Néanmoins, l'action gouvernementale ne satisfait pas. Le petit remaniement ministériel du début d'octobre n'a intéressé que les spécialistes ; le rapport sur le VIIIe Plan annonçant « des prochaines années plus dures que les précédentes » c été relevé d'abondance. Les voyages présidentiels en province, dans le Nord-Pas-de-Calais ou en Bourgogne, avec le très préélectoral discours d'Autun, se passent bien mais marquent jeu. Le franc soutient le mark, ce n'est pas si banal, mais cela ne console en rien le million et demi de chômeurs ; l'aide substantielle accordée aux agriculteurs leur garantit presque le maintien de leur pouvoir d'achat, mais ne leur suffit pas ; le partage des tâches entre un Raymond Barre qui veille su' une orientation rigoureuse de la politique économique et un Valéry Giscard d'Estaing qui s'adresse alors aux Français catégorie par catégorie n'est pas absurde.

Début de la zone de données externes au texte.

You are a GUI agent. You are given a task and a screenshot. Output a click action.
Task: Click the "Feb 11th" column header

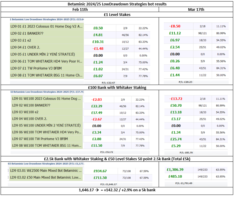[80, 9]
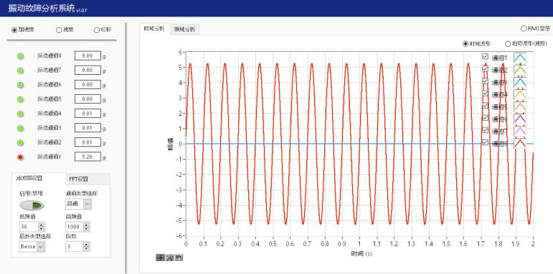Open the green plot style icon for channel 2
This screenshot has height=274, width=553.
pyautogui.click(x=520, y=70)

Il convainc peu et ne séduit pas du tout. On cherche en vain un élan, un projet ou une perspective. Dans ces conditions, les 29 actions prioritaires assignées à Raymond Barre avant la fin du septennat sont à peine relevées.

Du côté des challengers, on y voit cette fois plus clair. Georges Marchais part, le premier des grands candidats. Le 11 et 12 octobre, une conférence nationale du PC l'investit. Il entreprend aussitôt une campagne véhémente, inlassable et manichéenne. Elle critique Valéry Giscard d'Estaing sans pitié, sans nuance, sans relâche. Elle est à peine plus aimable pour François Mitterrand, quotidiennement apostrophé. Ces exagérations et ces simplifications font que les 131 propositions du PC ne sont, sur le fond, guère débattues. Elles s'accompagnent d'un durcissement interne, qui provoque condamnations, sanctions et exclusions.

Georges Marchais avait pourtant juré, jadis, que ces méthodes étaient révolues. Des intellectuels sont expulsés, mis en quarantaine. Des journalistes communistes démissionnent, des écrivains s'en vont. La mise à sac — tout juste avant Noël — d'un foyer d'immigrés à Vitry, avec la caution de la municipalité communiste, soulève l'indignation. Plus tard, en février, la campagne antidrogue d'une autre commune du PC, Montigny-les-Cormeilles, accompagnée de dénonciations publiques, fait scandale. Au même moment, des militants de la CGT et du PC interrompent une émission d'Antenne 2 et Europe 1 consacrée aux jeunes et à l'emploi. Il y a volonté de choquer et de déranger. Le candidat communiste en semble moins présidentiable que jamais.

Au PS, également, tout est joué. La procédure toujours embrouillée de ce parti, aux mœurs plus démocratiques que les autres, a obligé Michel Rocard à faire officiellement acte de candidature à la candidature. Il est alors l'homme politique le plus populaire de France. Il rêve d'en découdre avec Valéry Giscard d'Estaing et de gagner, par la même occasion, militants et électeurs à ses thèses modernistes. Le 19 octobre, il s'adresse au pays depuis sa mairie de Conflans-Sainte-Honorine. Il rate son entrée.

Jean-Pierre Chevènement, leader ambitieux, actif, et doctrinaire de l'aile gauche du PS, se porte lui aussi sur les rangs pour le cas où François Mitterrand ne se présenterait pas. Mais le premier secrétaire met tout le monde d'accord. De nombreuses fédérations supplient qu'il porte à nouveau les couleurs du PS. Il avance sa décision prévue pour janvier. Le 8 novembre, il se déclare. Michel Rocard s'efface sans plaisir, Jean-Pierre Chevènement se retire avec empressement. Le député-maire de Château-Chinon choisit une ligne exactement opposée à celle de Georges Marchais, la ligne de la « force tranquille ». Il mènera une campagne paisible et rassurante, il joue de son âge pour tranquilliser, de son ironie pour blesser. Il dénonce ce qu'il appelle la complicité objective de Valéry Giscard d'Estaing et de Georges Marchais contre le changement. Il voyage, se laisse porter par la vague de mécontentement et courtiser par les lieutenants de Jacques Chirac ; il ne se croit pas favori, mais considère que les outrances de Georges Marchais et les canonnades RPR contre Valéry Giscard d'Estaing travaillent pour lui. Il ne cherche ni à séduire ni à dominer, il se contente d'engranger.